Income Protection

Income Protection Advice

Permanent health insurance

Income protection insurance is the common term for permanent health insurance. It remains in place for the term of the cover, usually to retirement age.

Financial Safety Net

Income protection is about making sure you, your family and your finances have a safety net if life takes an unexpected turn and you are unable to work due to accident or sickness. Let’s face it, statutory sick pay isn’t going to maintain your lifestyle and most employers offer little in the way of enhanced sick pay.

Permanent Health Insurance

Multiple options exist for income protection which is why it is best to discuss your needs with a protection adviser. I can look at your current work place provision, work out your maximum cover amount and apply for the most suitable policy.

Deferment Period

Income protection policies have a deferment period or waiting period. During this period, you can’t make a claim, even if you are ill. The longer the waiting period, the lower your monthly premium. Deferment periods usually align with either your contractual sick pay or alternative funds such as savings.

Pure Protection

Income protection is a pure protection product designed to ensure financial resilience if you cannot work due to accident or sickness. It can provide support through regular monthly payments to replace earned income. I can help you build an income protection plan that ensures a meaningful and robust safety net to keep your financial goals on track if you had to make a claim.

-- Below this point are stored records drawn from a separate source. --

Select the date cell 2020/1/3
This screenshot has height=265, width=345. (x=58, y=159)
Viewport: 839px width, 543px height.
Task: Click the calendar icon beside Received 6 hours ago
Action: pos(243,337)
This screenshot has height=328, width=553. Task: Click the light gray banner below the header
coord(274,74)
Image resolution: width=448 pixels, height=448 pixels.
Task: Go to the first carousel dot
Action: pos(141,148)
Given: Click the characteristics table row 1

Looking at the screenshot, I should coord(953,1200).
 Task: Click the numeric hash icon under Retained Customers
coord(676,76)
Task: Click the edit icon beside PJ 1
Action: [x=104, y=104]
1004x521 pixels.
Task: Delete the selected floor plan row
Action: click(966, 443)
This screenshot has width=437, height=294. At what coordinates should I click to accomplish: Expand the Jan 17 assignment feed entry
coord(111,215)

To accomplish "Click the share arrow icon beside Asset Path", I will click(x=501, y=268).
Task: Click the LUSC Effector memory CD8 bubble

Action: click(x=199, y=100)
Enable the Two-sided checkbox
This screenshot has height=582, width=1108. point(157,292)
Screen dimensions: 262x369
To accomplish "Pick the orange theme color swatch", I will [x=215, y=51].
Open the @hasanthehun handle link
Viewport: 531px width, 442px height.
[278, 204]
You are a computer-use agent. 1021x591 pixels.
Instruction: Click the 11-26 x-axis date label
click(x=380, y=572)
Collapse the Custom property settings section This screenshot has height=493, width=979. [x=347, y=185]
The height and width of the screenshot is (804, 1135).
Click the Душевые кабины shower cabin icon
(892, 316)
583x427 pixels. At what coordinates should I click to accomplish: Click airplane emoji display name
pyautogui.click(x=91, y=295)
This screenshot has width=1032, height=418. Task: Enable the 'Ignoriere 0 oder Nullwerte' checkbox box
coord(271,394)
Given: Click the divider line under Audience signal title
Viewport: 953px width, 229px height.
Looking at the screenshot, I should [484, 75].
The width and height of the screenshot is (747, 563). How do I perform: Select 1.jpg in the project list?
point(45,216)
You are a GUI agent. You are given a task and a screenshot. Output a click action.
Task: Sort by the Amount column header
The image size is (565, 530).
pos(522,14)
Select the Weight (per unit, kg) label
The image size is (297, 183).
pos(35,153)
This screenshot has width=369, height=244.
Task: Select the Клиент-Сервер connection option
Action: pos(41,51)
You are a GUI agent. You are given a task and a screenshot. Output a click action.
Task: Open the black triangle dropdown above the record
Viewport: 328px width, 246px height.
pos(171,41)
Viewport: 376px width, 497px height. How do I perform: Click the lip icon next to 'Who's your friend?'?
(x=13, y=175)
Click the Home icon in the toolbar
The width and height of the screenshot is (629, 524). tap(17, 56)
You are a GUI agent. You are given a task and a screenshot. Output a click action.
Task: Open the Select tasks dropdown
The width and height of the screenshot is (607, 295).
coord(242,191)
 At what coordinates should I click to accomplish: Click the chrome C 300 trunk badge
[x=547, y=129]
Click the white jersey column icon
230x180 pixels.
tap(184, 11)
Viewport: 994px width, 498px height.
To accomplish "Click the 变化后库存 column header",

How long does income protection pay for?

Income protection pays out to a maximum age of 70 and has a maximum start age of 60. Policies generally pay for 2 years, 5 years or to retirement. The longer the policy pays out for, the higher the monthly premium. 2 year policies are typically classed as breathing space policies for short term protection.

Whole of market protection advice

After a comprehensive search of providers, the recommendation will be tailored to your specific requirements. I have access to all the main UK providers.

Application

You are not alone to make the application. I will apply for the policy with you and talk through the underwriting questions to ensure accurate information.

Underwriting

Income protection is underwritten at application. This means it accounts for any pre-existing medical conditions and your current lifestyle and BMI. Pure protection policies cannot be cancelled by the insurer for changes to health or lifestyle.

Age costed policy

An age costed income protection policy is typically a low start policy. The premiums are low to start with but increase each year with your age as well as increase due to increased cover. Generally a useful option for young people where budget is key. However, bear in mind that the cost of the cover increases with age and the cost of switching to a none age costed policy further down the line will also be higher.

Other types of cover

Life Insurance

Life insurance, or level term assurance, provides a specific amount of cover for the term of the policy. This can be to provide a legacy for family, to cover debts or the financial shock if you are no longer around. Level term insurance is often taken out in combination with critical illness cover.

Critical Illness Cover

Critical illness cover is a type of insurance that pays out a lump sum if you are diagnosed with a covered condition. Generally speaking, most providers cover up to 60 illnesses. People use these funds for various reasons, including making home adaptations, lifestyle choices such as family holidays or to cover daily expenses.

Some policies also offer serious illness cover. This type of policy pays out a percentage of your cover amount for less serious conditions. There are options to have up to 3 times the benefit amount covered and 178 different conditions.

Family Income Benefit

Family income benefit is a type of life insurance that pays out a monthly income rather than a lump sum. It is generally less expensive than lump sum life assurance and can also be used to provide critical illness cover.

A key use of Family income benefit is to provide an income for children in the event of your death. Parents typically run a policy to their child’s 23rd birthday with a benefit amount that would pay school fees, university costs, driving lessons, the associated costs of “raising kids”. As the payout amount is less the closer the policy is to end date, the monthly premium is lower.